:: YOUR OBJECTIVE ::
Reproduce the records below verbatim, from their start through the line containing "[x=969, y=15]", inclusive.

▬▬▬▬▬▬▬▬▬▬

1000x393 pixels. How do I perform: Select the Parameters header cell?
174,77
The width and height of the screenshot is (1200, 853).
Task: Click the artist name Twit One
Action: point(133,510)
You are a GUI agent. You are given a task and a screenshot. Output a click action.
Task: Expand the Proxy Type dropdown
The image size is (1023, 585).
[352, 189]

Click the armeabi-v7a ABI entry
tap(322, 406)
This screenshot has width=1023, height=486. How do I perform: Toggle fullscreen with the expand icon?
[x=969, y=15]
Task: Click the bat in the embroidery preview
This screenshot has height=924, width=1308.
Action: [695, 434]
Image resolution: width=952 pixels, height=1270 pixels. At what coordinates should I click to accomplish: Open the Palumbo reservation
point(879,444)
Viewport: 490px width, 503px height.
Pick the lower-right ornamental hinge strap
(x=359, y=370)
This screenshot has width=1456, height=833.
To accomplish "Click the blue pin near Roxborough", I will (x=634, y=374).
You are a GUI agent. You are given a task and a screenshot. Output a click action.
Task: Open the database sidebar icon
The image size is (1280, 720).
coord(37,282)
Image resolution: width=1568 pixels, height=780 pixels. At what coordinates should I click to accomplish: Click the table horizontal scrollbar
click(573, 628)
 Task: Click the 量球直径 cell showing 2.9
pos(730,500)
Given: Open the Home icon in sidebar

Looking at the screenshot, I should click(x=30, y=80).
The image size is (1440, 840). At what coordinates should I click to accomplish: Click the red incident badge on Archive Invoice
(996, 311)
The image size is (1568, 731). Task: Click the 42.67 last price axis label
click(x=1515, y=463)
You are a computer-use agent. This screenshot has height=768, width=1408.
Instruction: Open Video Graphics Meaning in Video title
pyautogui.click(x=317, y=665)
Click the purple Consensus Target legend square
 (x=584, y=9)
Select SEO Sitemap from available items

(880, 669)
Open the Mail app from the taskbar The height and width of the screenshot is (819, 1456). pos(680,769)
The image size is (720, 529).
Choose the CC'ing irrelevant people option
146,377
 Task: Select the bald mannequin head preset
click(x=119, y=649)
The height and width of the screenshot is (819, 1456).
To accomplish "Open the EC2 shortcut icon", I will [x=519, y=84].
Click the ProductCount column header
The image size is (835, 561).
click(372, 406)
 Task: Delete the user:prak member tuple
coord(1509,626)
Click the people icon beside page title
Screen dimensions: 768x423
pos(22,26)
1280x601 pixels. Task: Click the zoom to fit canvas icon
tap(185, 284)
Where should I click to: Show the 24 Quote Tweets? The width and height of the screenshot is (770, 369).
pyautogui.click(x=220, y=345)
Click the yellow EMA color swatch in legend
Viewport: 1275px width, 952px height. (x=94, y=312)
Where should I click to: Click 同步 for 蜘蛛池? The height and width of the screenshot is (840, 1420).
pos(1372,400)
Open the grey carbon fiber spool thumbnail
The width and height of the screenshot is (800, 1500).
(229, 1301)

▬▬▬▬▬▬▬▬▬▬

:: TASK SOLUTION ::
1000x393 pixels. How do I perform: Select the Parameters header cell?
174,77
The width and height of the screenshot is (1200, 853).
Task: Click the artist name Twit One
Action: point(133,510)
You are a GUI agent. You are given a task and a screenshot. Output a click action.
Task: Expand the Proxy Type dropdown
The image size is (1023, 585).
[352, 189]

Click the armeabi-v7a ABI entry
tap(322, 406)
This screenshot has width=1023, height=486. How do I perform: Toggle fullscreen with the expand icon?
[x=969, y=15]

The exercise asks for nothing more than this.